▸ **WHAT IS BEING ASKED**
Please continue the passage on a shared state for Israeli Jews and Palestinians, starting right after its final sentence.

▸ **SOURCE PASSAGE**
The state can still be a Jewish home, with a constitution that guarantees that any Jew fleeing anti-Semitism anywhere in the world can find a haven in Israel. It can be a state where Hebrew is still a national language and one that has a culture that draws heavily from Jewish roots, European, Middle Eastern and Iberian. It just can’t do these things exclusively. They will also have to apply equally to Palestinians.
It’s not such a leap. Palestinians would also be able to come to this reformed state to flee persecution. Arabic would also be a national language, as it officially is now. The culture of the state would reflect the Palestinian heritage as well as the Jewish one. Yad Vashem, the Holocaust memorial, would still be there, but there might also be memorials to the Palestinian villages that were destroyed. Palestinian refugees who wish to would have an opportunity to return gradually, through some bureaucratic process that both peoples would agree upon. Yes, that means the Jews will not be a majority, but a constitution would protect not only Jewish and Arab rights equally, but would ensure that the character of the state reflected both cultures.
That is important, and it is also the place where the vision of a secular, democratic state falls short. The biggest problem with that vision is that it ignores the strong sense of nationalism that exists among both Israeli Jews and Palestinian Arabs. As someone who has no use or liking for nationalism, I wish that were not the case, but wishing does not make it so. The future state cannot be a melting pot, a mere civic society, in the manner the United States strives to be. It must be a national home. Whatever the political formation may be, it must be reflective of the nations that have been created by Zionism among Jews and Palestinian nationalism among the Arabs of Palestine.

▸ **DATA EXTRACT**
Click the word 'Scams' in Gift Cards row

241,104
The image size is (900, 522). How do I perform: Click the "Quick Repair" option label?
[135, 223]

▸ **TASK RESULT**
Obviously, this is a future that is not on the horizon. And it is clear that many people, probably most, would not be able to conceive that such a future is even possible. But the alternative for Israeli Jews will be the eventual total loss of any homeland in Eretz Yisrael. A state with democratic structures like Israel which deprives millions of people of human and civil rights is an inherent contradiction. A state with one set of laws for some people and another set for another group of people all under one sovereign is an apartheid state, and it is a thing the world no longer tolerates. Only Israel’s unique place as the state of the Jews, in the wake of the Holocaust has allowed that state of affairs to last this long.
Mitchell is certainly correct when he says that this future is not on the horizon as of yet. Soon enough, however, the world will see the patently apartheid nature of a state the privileges its Jewish citizens while warehousing Palestinians inside a “security” regime of walls and checkpoints. As this oppression become more undeniable, we’ll surely be hearing and reading similar visions to Mitchell’s. At present these ideas exist largely in the domain of academia, journalism and the activist community; might we dare to imagine that events on the ground will eventually cause them to be considered by the political elites?
As far as I’m concerned, that time cannot come soon enough.